課題
次の一覧全体を編集し、「shopping cart icon」を「cart button」に置き換えて書き直しなさい。それ以外の部分は一切変えないこと。

↓↓↓

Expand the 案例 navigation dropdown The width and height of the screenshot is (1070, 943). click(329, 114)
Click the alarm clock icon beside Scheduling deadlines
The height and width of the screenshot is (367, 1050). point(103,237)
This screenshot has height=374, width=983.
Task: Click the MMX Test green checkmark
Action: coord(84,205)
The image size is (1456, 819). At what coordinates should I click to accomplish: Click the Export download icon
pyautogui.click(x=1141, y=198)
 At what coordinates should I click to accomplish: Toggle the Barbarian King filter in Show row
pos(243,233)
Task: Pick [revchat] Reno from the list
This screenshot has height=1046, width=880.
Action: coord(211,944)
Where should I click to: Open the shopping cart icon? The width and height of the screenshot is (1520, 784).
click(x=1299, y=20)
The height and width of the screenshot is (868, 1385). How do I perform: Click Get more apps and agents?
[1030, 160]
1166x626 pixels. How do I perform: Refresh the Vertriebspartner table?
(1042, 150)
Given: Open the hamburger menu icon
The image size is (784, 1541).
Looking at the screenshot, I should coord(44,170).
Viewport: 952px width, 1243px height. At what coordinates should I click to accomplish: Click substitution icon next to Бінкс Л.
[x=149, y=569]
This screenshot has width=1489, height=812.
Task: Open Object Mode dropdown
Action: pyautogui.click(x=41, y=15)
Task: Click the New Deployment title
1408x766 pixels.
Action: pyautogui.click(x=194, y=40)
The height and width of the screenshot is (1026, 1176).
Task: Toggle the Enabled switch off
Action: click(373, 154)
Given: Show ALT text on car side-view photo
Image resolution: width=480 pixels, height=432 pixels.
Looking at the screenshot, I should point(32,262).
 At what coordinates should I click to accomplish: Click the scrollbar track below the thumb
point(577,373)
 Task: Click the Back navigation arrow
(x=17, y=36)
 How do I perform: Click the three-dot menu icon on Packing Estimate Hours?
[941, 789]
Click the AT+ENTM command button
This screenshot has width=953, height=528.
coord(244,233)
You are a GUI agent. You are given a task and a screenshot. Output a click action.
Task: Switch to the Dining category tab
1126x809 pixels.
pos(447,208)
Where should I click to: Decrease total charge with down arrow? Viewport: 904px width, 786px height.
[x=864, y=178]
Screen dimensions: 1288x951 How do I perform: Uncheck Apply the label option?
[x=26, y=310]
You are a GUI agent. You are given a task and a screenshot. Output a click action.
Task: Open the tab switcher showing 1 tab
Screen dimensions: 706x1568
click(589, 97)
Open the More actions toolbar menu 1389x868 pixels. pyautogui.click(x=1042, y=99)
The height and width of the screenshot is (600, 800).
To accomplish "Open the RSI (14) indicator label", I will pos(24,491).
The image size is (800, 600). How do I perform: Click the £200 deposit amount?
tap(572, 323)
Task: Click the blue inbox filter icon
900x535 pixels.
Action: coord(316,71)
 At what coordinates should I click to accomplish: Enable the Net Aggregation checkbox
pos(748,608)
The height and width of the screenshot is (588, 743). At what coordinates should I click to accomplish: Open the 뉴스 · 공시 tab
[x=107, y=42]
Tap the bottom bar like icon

↑↑↑

解答
Expand the 案例 navigation dropdown The width and height of the screenshot is (1070, 943). click(329, 114)
Click the alarm clock icon beside Scheduling deadlines
The height and width of the screenshot is (367, 1050). point(103,237)
This screenshot has height=374, width=983.
Task: Click the MMX Test green checkmark
Action: coord(84,205)
The image size is (1456, 819). At what coordinates should I click to accomplish: Click the Export download icon
pyautogui.click(x=1141, y=198)
 At what coordinates should I click to accomplish: Toggle the Barbarian King filter in Show row
pos(243,233)
Task: Pick [revchat] Reno from the list
This screenshot has height=1046, width=880.
Action: coord(211,944)
Where should I click to: Open the cart button? The width and height of the screenshot is (1520, 784).
click(x=1299, y=20)
The height and width of the screenshot is (868, 1385). How do I perform: Click Get more apps and agents?
[1030, 160]
1166x626 pixels. How do I perform: Refresh the Vertriebspartner table?
(1042, 150)
Given: Open the hamburger menu icon
The image size is (784, 1541).
Looking at the screenshot, I should coord(44,170).
Viewport: 952px width, 1243px height. At what coordinates should I click to accomplish: Click substitution icon next to Бінкс Л.
[x=149, y=569]
This screenshot has width=1489, height=812.
Task: Open Object Mode dropdown
Action: pyautogui.click(x=41, y=15)
Task: Click the New Deployment title
1408x766 pixels.
Action: pyautogui.click(x=194, y=40)
The height and width of the screenshot is (1026, 1176).
Task: Toggle the Enabled switch off
Action: click(373, 154)
Given: Show ALT text on car side-view photo
Image resolution: width=480 pixels, height=432 pixels.
Looking at the screenshot, I should point(32,262).
 At what coordinates should I click to accomplish: Click the scrollbar track below the thumb
point(577,373)
 Task: Click the Back navigation arrow
(x=17, y=36)
 How do I perform: Click the three-dot menu icon on Packing Estimate Hours?
[941, 789]
Click the AT+ENTM command button
This screenshot has width=953, height=528.
coord(244,233)
You are a GUI agent. You are given a task and a screenshot. Output a click action.
Task: Switch to the Dining category tab
1126x809 pixels.
pos(447,208)
Where should I click to: Decrease total charge with down arrow? Viewport: 904px width, 786px height.
[x=864, y=178]
Screen dimensions: 1288x951 How do I perform: Uncheck Apply the label option?
[x=26, y=310]
You are a GUI agent. You are given a task and a screenshot. Output a click action.
Task: Open the tab switcher showing 1 tab
Screen dimensions: 706x1568
click(589, 97)
Open the More actions toolbar menu 1389x868 pixels. pyautogui.click(x=1042, y=99)
The height and width of the screenshot is (600, 800).
To accomplish "Open the RSI (14) indicator label", I will pos(24,491).
The image size is (800, 600). How do I perform: Click the £200 deposit amount?
tap(572, 323)
Task: Click the blue inbox filter icon
900x535 pixels.
Action: coord(316,71)
 At what coordinates should I click to accomplish: Enable the Net Aggregation checkbox
pos(748,608)
The height and width of the screenshot is (588, 743). At what coordinates should I click to accomplish: Open the 뉴스 · 공시 tab
[x=107, y=42]
Tap the bottom bar like icon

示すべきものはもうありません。